From the data below, return the exact lines starting at the line containing "The height and width of the screenshot is (258, 338)." and ending at the line containing "This screenshot has height=386, width=386.", both included, and nothing else.
### Extracted records ###
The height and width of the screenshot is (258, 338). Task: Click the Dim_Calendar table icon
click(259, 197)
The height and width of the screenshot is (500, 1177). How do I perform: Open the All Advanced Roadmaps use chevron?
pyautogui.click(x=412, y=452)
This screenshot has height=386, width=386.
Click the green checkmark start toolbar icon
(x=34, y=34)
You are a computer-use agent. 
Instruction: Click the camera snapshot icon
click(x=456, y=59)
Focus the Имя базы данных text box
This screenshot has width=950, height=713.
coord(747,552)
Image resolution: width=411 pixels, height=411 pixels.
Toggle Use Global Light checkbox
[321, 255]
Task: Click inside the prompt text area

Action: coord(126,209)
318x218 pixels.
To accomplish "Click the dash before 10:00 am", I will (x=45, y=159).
###
### Extracted records ###
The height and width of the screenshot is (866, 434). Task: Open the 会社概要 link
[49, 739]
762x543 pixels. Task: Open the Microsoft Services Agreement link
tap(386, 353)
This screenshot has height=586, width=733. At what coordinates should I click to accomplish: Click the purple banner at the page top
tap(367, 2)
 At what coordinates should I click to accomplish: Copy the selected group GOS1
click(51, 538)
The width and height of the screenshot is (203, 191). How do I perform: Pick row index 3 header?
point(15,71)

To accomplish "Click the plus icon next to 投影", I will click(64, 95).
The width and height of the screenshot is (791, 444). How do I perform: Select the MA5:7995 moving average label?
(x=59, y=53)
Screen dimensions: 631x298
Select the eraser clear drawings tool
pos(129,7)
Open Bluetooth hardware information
###
Output below –
The height and width of the screenshot is (258, 338). Task: Click the Dim_Calendar table icon
click(259, 197)
The height and width of the screenshot is (500, 1177). How do I perform: Open the All Advanced Roadmaps use chevron?
pyautogui.click(x=412, y=452)
This screenshot has height=386, width=386.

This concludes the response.